◆ Objective ◆
Translate into French this sentence from the blog excerpt below: "The Essays in Musical Analysis were collected from his insightful program notes for the Reid Orchestra at the University of Edinburgh."

◆ Document excerpt ◆
--------------------------------

Tuesday, April 29, 2014
Chives and rhododendrons
A big storm is headed our way, so here are some purple blooms before they get walloped by more rain...
Wednesday, April 23, 2014
Tulips are out, azaleas are in
Spring is lasting much longer than usual this year, with enough cool days to spread out the blooming schedules of the different flowers. Here's what's currently in bloom around our house:
Monday, April 21, 2014
A Tale of Six Books
Am I busy finishing A Tale of Two Cities? No--but I interrupt my literary slackitude to bring you a tale of six books. Seven books, actually, but only six of them mine, and none of them fiction, thank goodness. This is one of those rare stories in which real life imitates a novel.
Here goes:
During the Great Purge, I made a lot of choices, obviously, about what to pull from the shelves. Some choices were easy, some were hard, and some took serious nudging and emotional support from friends. In the end, multiple boxes of books and CDs went to the nonprofit "Friends of the Public Library," from where they will hopefully find their way into hands and hearts that will enjoy them anew.
One particular set of books was too special for such purging while simultaneously too good to simply gather dust on my shelf: Sir Donald Francis Tovey's Essays in Musical Analysis--cloth-bound hard-cover printings from the mid-1940s, in excellent condition, all six volumes. Tovey was a musical jack-of-all-trades--musicologist, pianist, composer, conductor, analyst, and editor. The Essays in Musical Analysis were collected from his insightful program notes for the Reid Orchestra at the University of Edinburgh. They're classics.
I had coveted these books when I was in grad school at the University of Wisconsin-Madison in the 1990s, but the copies I had seen in the local used books store was beyond my budget. I acquired my set when a fellow grad student bailed from the program; he sold me a ton of books, all of them highly desirable to music theory geeks, for a mere $200, including the Tovey set.
The books moved with me to my first teaching gig in Kansas, and then to my second gig at Duke in North Carolina. I followed my friend out of the discipline in 2003, and all of the other books eventually ended up in the hands of a later generation of grad students, but I kept the Tovey Essays through every baby-step purge. The Great Purge of 2014 was different: the books had to go, but were too special to just give away to strangers.
I offered to ship them to former classmates who had remained in academia. No one jumped at the offer; as one explained, "thanks Liz, but I don't need any more unread books on my shelf mocking me (as [our advisor] used to say)." Some voted for eBay, but I feared a buyer would split the set up. One friend agreed, urging "c'mon, Liz. Keep 'em. They're classics. Beautiful little time capsules (in more than one sense). Every time you sell a volume, a program annotator cries."
So I put the books aside on the roll-top desk in the living room. Two months later, I was cleaning off the desk (we clean in our house largely by moving piles of stuff from one location to another) and decided the time had finally come for them to move on.
I had heard about a relatively new used-books store downtown. I've never been there, because, as you know, either I dislike reading or I'm too busy slogging my way through A Tale of Two Cities to buy more books. Whatever. I went to the bookstore's website, saw that they were in a historic city-center building with pressed-tin ceilings, and thought that folks who appreciate old urban architecture and old books might understand the emotional investment I had in a Tovey set I had barely read but nonetheless still cherished; perhaps they would be interested in them.

--------------------------------

◆ Recorded data ◆
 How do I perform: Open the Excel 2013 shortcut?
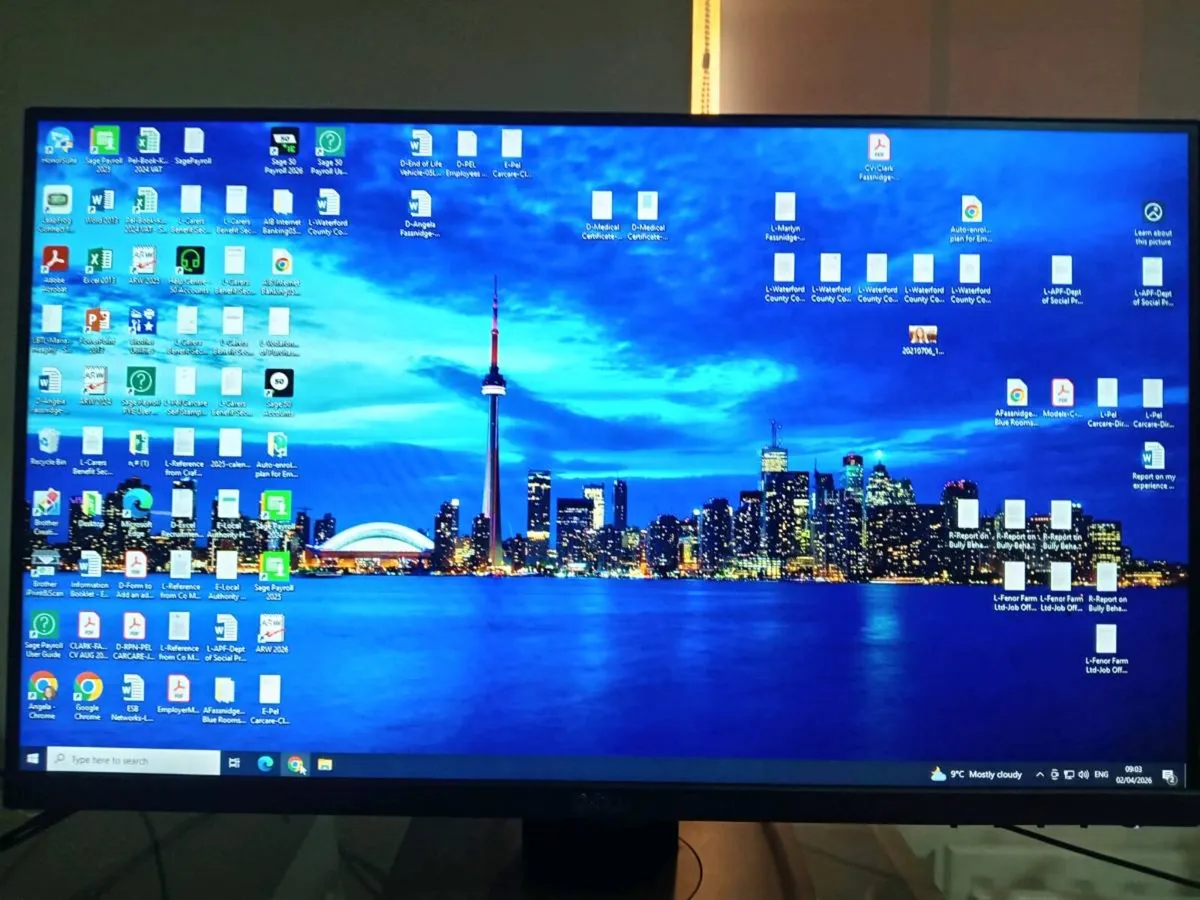tap(100, 262)

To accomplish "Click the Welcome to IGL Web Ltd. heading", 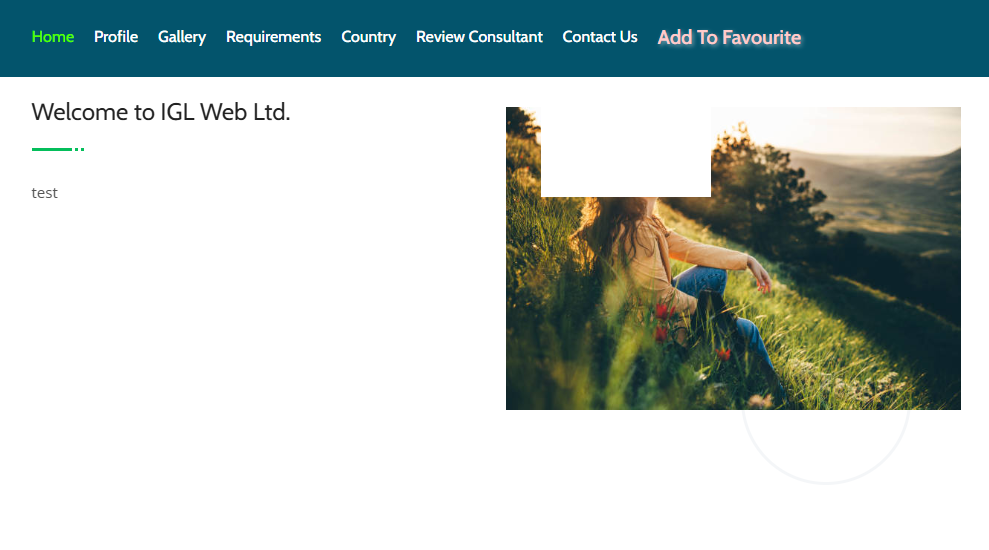I will pos(161,112).
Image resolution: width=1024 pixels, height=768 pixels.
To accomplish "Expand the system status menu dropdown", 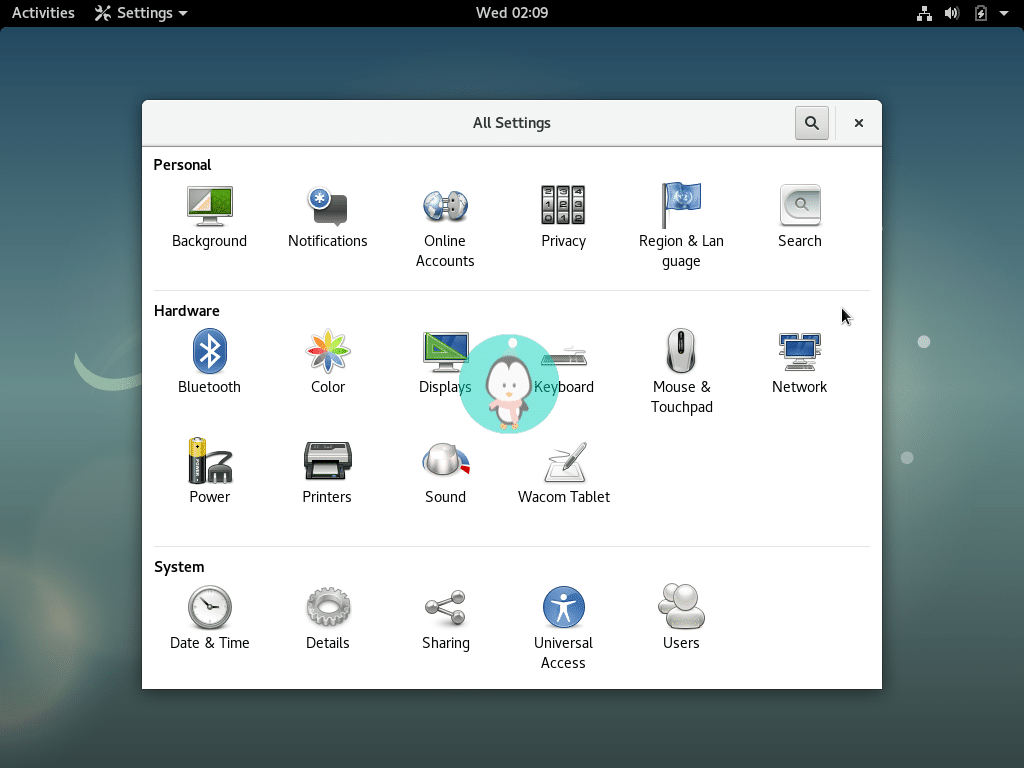I will pos(1004,13).
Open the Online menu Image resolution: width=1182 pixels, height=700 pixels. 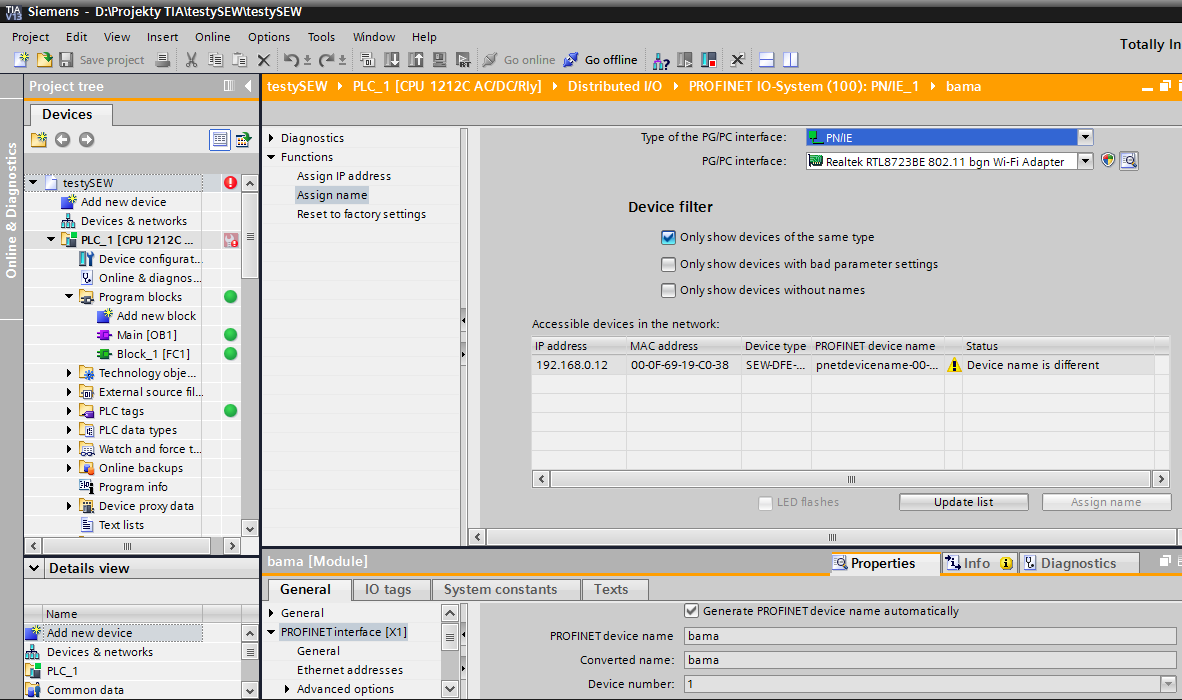click(x=212, y=37)
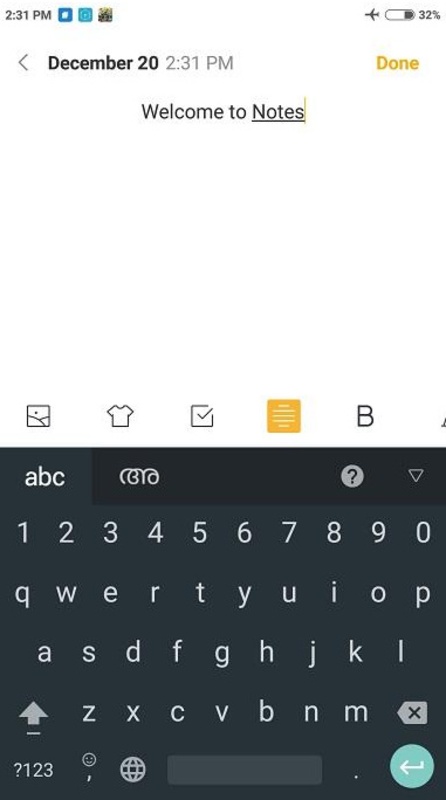Tap the backspace delete key

coord(412,712)

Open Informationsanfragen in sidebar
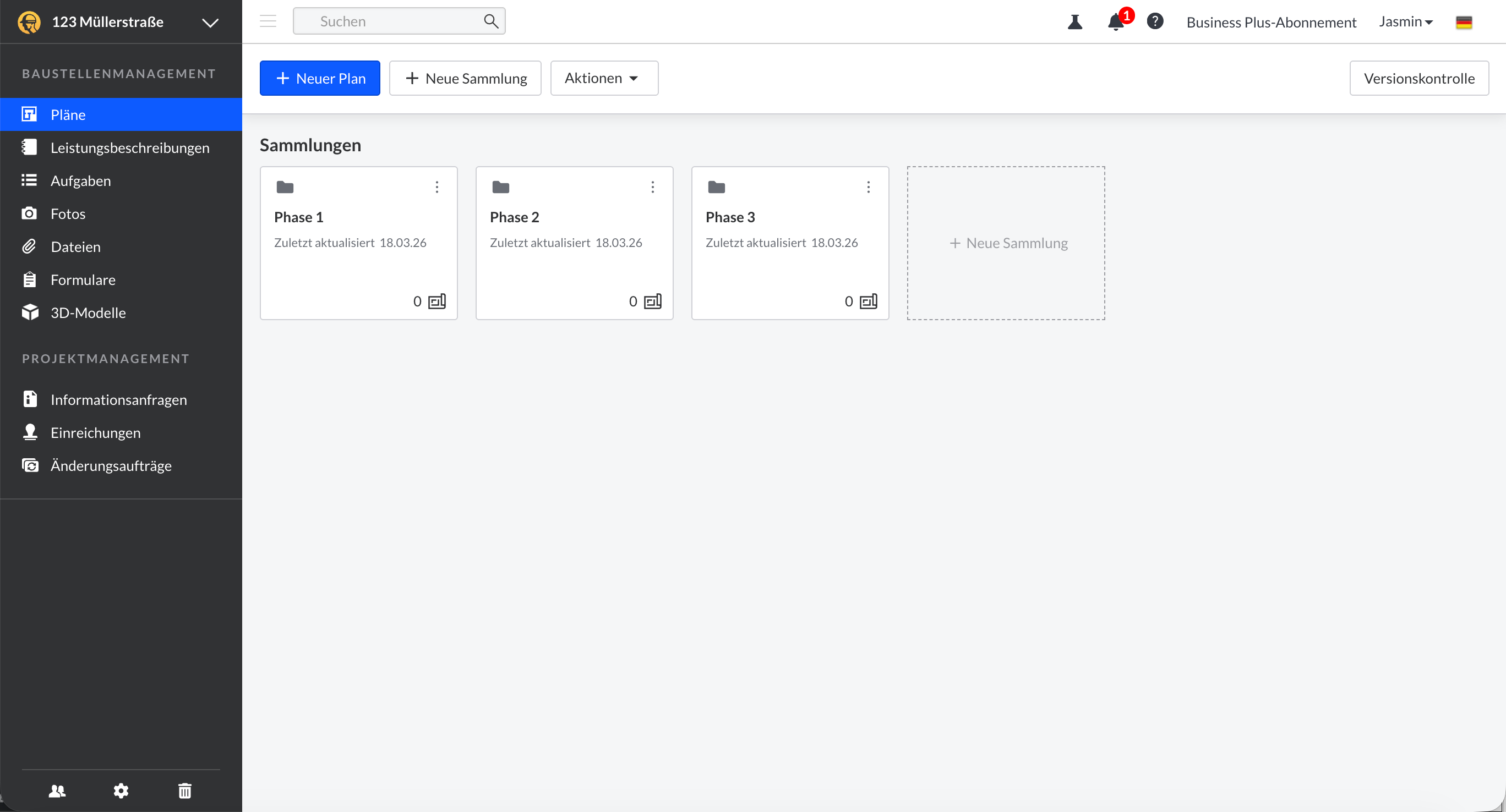point(119,399)
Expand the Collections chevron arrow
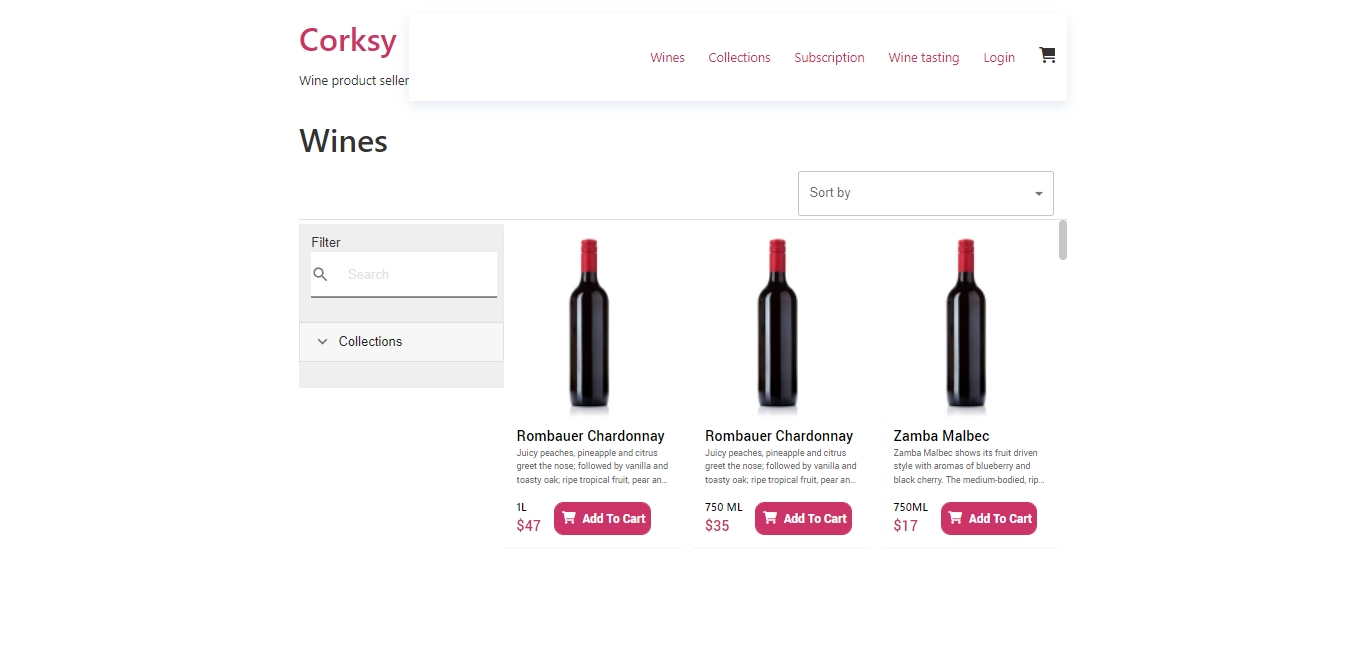 click(322, 342)
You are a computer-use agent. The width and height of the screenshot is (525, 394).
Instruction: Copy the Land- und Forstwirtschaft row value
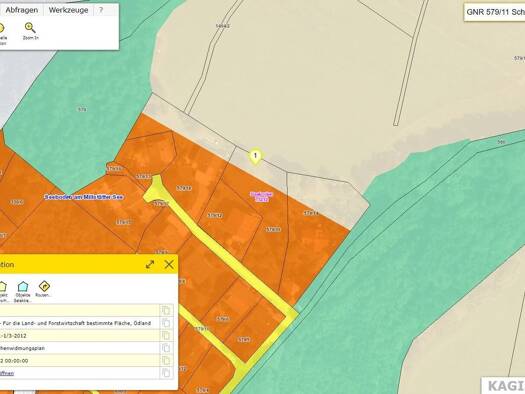click(166, 323)
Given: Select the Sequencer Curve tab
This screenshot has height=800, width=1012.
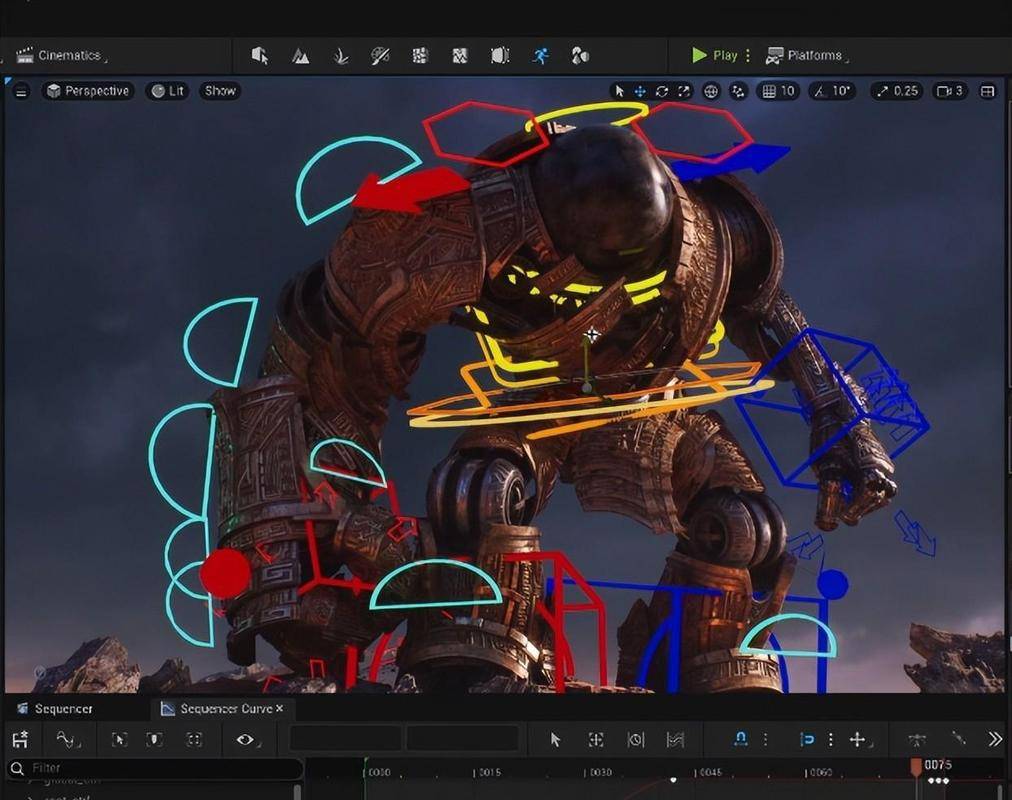Looking at the screenshot, I should (225, 709).
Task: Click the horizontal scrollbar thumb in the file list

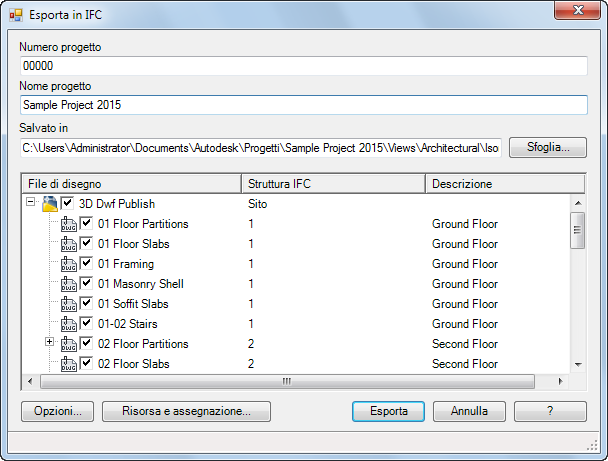Action: 287,382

--------------------------------

◆ Response to the exercise ◆
Les Essays in Musical Analysis ont été réunis à partir de ses notes de programme pénétrantes destinées au Reid Orchestra de l'Université d'Édimbourg.